→ BRANO FORNITO
▬▬▬▬▬▬

Di seguito la traduzione di alcuni passi
tratti dall'articolo firmato da Patti Smith e apparso su THE NEW YORKER all'indomani della notizia della scomparsa di uno dei suoi
storici compagni di viaggio.
CLICCA QUI
per accedere all'articolo originale integrale.
Mi chiamava a tarda notte, da qualche parte del mondo: da
una città fantasma nel Texas, durante una sosta vicino
Pittsburgh, o da Santa Fe, parcheggiato nel deserto ad ascoltare
i coyotes ululare. Ma più spesso mi chiamava dalla sua città nel
Kentucky, magari in una notte fredda e serena in cui si potevano
sentire le stelle respirare. Solo una chiamata telefonica a
notte fonda. Notte di un blu sorprendente come una tela di Yves
Klein; un blu per perdersi, un blu che potrebbe portare ovunque.

▬▬▬▬▬▬

→ SERIE DI COMPITI
1 > Riporta una parte del brano fornito parola per parola: comincia dalle parole "Di seguito la" e fermati dopo "potrebbe portare ovunque.".
2 > Le affermazioni seguenti concordano con il brano fornito? Per ciascuna rispondi sì o no e cita le parole decisive del brano.
(a) L'articolo originale è apparso su THE NEW YORKER.
(b) Le chiamate arrivavano di solito nel primo pomeriggio.
(c) Le chiamate partivano più spesso da Santa Fe.

▬▬▬▬▬▬

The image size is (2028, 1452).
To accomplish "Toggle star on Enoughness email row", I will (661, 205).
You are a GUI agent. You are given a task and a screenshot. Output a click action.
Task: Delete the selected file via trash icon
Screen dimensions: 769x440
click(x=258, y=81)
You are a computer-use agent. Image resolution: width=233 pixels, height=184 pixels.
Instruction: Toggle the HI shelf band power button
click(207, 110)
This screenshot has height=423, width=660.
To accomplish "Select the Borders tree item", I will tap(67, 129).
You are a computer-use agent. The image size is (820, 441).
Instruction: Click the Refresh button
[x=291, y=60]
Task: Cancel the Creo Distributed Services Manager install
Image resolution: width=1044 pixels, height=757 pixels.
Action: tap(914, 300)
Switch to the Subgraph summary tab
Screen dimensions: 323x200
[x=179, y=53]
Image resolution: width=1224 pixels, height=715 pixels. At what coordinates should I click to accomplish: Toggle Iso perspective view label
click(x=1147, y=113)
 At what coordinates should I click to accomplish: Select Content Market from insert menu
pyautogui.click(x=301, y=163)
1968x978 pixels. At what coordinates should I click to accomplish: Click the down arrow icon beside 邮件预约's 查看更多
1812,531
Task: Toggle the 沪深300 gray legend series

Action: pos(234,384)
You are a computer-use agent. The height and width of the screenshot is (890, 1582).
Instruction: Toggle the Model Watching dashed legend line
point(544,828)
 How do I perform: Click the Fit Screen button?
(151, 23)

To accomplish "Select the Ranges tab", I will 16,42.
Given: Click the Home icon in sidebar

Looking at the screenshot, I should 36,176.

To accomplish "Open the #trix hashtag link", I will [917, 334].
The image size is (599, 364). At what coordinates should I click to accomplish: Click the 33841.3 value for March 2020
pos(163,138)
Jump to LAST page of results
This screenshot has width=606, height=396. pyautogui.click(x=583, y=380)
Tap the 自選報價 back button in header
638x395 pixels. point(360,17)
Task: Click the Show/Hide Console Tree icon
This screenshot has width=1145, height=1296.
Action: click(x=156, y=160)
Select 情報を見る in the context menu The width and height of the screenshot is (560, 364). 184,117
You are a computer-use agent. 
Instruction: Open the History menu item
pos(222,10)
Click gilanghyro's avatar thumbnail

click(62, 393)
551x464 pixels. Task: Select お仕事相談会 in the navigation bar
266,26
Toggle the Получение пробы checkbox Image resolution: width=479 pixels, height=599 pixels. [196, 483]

▬▬▬▬▬▬

→ RISPOSTE SCRITTE
1 >
Di seguito la traduzione di alcuni passi
tratti dall'articolo firmato da Patti Smith e apparso su THE NEW YORKER all'indomani della notizia della scomparsa di uno dei suoi
storici compagni di viaggio.
CLICCA QUI
per accedere all'articolo originale integrale.
Mi chiamava a tarda notte, da qualche parte del mondo: da
una città fantasma nel Texas, durante una sosta vicino
Pittsburgh, o da Santa Fe, parcheggiato nel deserto ad ascoltare
i coyotes ululare. Ma più spesso mi chiamava dalla sua città nel
Kentucky, magari in una notte fredda e serena in cui si potevano
sentire le stelle respirare. Solo una chiamata telefonica a
notte fonda. Notte di un blu sorprendente come una tela di Yves
Klein; un blu per perdersi, un blu che potrebbe portare ovunque.

2 >
(a) Sì: "apparso su THE NEW YORKER".
(b) No: "Mi chiamava a tarda notte".
(c) No: "Ma più spesso mi chiamava dalla sua città nel Kentucky".